### Saved data entries
= = = =

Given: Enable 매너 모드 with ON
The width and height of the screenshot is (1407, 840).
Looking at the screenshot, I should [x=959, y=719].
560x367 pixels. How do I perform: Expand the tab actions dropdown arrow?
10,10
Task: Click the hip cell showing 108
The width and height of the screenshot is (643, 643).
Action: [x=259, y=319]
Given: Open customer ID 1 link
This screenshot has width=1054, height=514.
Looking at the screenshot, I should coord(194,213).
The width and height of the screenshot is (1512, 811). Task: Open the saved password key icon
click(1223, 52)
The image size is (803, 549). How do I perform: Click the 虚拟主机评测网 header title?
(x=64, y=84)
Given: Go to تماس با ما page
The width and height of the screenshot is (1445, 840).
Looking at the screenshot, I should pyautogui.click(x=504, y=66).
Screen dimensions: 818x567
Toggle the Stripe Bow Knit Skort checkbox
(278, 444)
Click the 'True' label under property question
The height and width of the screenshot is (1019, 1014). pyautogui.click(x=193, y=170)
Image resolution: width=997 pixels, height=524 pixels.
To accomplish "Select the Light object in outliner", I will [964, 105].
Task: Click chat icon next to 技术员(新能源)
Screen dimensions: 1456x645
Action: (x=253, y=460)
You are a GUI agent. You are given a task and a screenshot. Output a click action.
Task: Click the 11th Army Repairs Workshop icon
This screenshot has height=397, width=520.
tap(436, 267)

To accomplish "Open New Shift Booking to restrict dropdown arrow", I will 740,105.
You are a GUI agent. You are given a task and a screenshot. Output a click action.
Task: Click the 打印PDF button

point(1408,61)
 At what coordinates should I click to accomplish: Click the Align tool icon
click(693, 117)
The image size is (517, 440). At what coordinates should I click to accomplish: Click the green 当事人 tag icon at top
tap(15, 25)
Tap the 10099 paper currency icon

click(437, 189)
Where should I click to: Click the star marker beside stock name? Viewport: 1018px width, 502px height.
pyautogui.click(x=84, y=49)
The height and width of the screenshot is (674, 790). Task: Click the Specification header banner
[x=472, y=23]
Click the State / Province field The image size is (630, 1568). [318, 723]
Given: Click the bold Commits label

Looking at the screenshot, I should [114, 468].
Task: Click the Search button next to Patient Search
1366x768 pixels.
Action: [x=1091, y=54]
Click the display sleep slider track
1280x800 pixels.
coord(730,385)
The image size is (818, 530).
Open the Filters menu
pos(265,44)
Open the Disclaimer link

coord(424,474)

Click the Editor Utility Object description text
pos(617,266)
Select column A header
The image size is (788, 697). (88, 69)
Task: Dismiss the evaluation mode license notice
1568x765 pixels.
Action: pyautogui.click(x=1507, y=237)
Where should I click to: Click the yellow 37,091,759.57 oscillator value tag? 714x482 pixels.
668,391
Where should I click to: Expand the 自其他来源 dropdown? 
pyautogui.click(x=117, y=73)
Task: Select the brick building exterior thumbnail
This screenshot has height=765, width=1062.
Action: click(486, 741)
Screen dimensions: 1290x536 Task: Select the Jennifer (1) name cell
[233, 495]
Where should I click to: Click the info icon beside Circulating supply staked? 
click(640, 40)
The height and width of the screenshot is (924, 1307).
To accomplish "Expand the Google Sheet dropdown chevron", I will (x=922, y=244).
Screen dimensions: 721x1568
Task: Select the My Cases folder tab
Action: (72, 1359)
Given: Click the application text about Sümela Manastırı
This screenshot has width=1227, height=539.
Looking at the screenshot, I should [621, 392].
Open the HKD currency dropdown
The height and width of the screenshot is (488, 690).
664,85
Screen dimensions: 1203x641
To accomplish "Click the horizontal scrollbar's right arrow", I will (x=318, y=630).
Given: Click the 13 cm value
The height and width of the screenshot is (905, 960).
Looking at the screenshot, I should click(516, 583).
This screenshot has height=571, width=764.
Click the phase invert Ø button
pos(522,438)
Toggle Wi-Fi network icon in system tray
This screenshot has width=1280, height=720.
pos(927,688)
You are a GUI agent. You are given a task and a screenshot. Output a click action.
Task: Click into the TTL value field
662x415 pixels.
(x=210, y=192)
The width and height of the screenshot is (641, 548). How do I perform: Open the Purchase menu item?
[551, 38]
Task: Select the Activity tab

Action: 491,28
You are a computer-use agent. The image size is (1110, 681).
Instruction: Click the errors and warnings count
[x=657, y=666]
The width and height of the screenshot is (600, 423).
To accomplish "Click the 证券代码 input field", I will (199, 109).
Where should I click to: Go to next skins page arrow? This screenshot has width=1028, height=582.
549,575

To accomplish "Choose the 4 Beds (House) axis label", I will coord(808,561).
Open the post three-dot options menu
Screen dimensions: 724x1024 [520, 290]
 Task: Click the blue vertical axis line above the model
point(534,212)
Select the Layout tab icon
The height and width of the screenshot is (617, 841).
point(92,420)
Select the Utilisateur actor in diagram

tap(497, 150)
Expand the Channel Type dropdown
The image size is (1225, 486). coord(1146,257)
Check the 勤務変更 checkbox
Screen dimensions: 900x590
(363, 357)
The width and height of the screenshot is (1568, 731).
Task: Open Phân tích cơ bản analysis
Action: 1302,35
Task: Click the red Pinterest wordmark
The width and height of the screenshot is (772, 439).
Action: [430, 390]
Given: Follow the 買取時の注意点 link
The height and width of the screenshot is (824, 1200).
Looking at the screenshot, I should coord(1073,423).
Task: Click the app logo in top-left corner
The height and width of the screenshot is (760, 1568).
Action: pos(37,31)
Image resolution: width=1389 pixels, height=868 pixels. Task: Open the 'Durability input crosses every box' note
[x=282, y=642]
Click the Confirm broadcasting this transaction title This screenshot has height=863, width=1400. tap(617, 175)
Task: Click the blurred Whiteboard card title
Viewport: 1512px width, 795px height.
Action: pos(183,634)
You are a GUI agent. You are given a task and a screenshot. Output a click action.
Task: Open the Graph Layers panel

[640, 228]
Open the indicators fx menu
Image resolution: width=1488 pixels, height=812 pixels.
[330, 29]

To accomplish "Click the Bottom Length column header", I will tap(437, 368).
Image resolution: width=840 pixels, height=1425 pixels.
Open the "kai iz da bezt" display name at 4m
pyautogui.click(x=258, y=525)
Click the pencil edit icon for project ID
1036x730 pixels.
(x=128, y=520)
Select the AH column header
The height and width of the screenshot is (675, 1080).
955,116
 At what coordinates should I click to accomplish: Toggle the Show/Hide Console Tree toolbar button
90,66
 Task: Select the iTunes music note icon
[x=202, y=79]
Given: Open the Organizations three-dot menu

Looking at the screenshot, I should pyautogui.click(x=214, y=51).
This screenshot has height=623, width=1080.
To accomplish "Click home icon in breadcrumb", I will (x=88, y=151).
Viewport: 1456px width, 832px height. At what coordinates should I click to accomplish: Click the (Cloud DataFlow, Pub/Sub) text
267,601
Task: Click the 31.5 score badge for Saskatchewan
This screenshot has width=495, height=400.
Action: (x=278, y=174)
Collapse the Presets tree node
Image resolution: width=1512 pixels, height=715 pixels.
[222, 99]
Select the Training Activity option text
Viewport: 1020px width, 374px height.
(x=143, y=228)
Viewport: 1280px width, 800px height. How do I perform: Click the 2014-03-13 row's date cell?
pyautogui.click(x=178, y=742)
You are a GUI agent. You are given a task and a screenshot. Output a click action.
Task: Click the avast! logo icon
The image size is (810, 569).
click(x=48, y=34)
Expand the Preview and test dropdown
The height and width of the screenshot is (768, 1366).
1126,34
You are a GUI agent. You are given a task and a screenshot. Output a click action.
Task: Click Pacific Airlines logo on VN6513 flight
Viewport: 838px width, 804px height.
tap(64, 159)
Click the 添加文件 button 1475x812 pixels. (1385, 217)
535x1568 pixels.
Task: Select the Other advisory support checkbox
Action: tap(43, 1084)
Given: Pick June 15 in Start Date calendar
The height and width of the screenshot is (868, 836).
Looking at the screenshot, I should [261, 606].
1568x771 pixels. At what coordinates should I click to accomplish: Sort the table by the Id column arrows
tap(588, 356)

= = = =

### What the exercise asks
Return the lines above that include the string "logo".

### Task output
Task: Click the app logo in top-left corner
Task: Click the avast! logo icon
Task: Click Pacific Airlines logo on VN6513 flight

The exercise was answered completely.